Call it 4.5 stars. I’ll give it 5 stars for impact and 4 stars for “enjoyability,” whatever that is.

I did like it better than Henri Barbusse’s “Under Fire” semi-autobiographical novel, which is said to be the first novel to come out of WW I (published while to war was still in progress).

From the New York City Tribune (Herschel Brickell) 20 July 1930:
“Patriot’s Progress” is the attempt of a finished literary artist who has full command of his medium, and who was in the mess himself, to portray Everyman at War. [Takes reader through the tale.]
The undercurrent that lies beneath the whole book seems to mean that wiser men than John bullock have no business to let him and his kind go dumbly and uncomprehendingly into wars. . . . Mr Williamson’s battle scenes are extraordinarily good. . . .
[“The Patriot’s Progress”] will be of especial interest to those who know the other work of its author, because it shows him in a changed mood as well as a changed manner. He has suppressed that sensitivity . . . that makes him seem sentimental at times; he writes with feelings so deeply harrowed, . . . and the effect is all the stronger.

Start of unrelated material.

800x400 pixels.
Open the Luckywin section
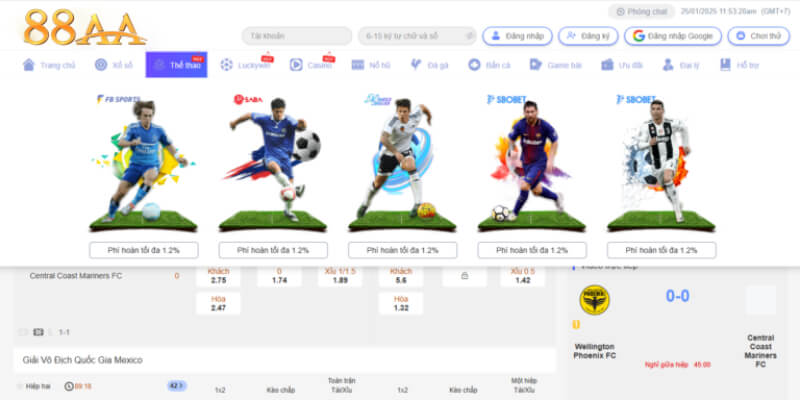pos(247,65)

From The Nation, 17 September 1930; short and to the point:
Mr. Williamson, in his luminous descriptive prose, has written a second fine war book. It is the story of a young English private who might well have been named Everyman. For we are not shown the inner life of John Bullock in those respects wherein he differed from his fellows but we recognise him at once because he typifies his fellows. The reader follows Everysoldier from the time he joins up with high hopes and inflamed spirits on through his terrible ordeals and into the Valley of the Shadow [note the nod to Bunyan and the Bible] of agony to his emergence, crippled, forever handicapped. The story is short, graphic and haunting. It belongs among the best of the increasing number of war memorials in literature.

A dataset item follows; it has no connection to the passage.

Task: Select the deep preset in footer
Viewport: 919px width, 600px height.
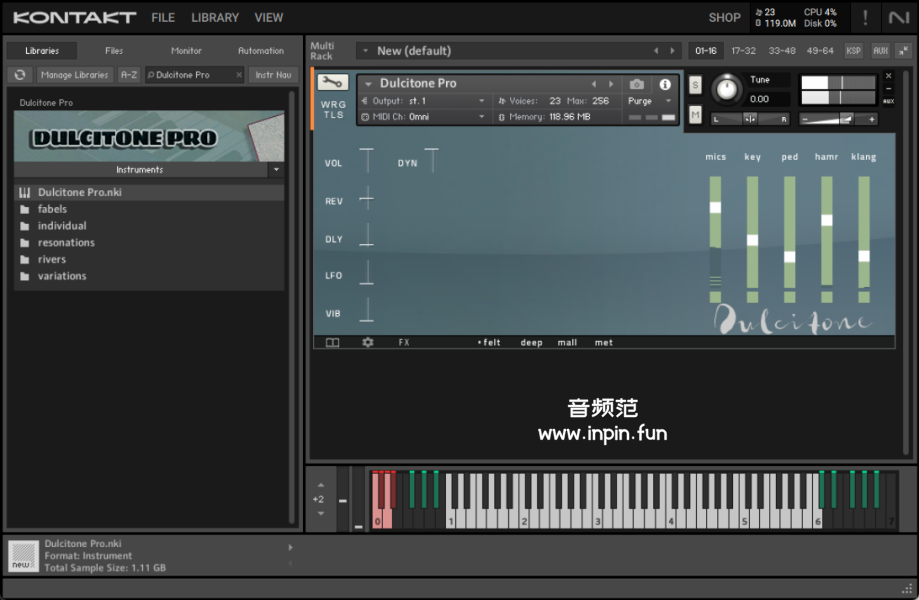Action: point(531,343)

Oakland Tribune California, 13 July 1930:
Henry Williamson Increases His Stature With “The Private’s Progress,” Courageous and Candid Book of a War Private
. . . His use of abruptly broken sentences, his forceful punctuation, tell so much more than even his own precise and brilliant verbage could otherwise. . . .
If more such narratives of the war are to be written, let them be by those of the greatness of soul and the literary equipment of Williamson.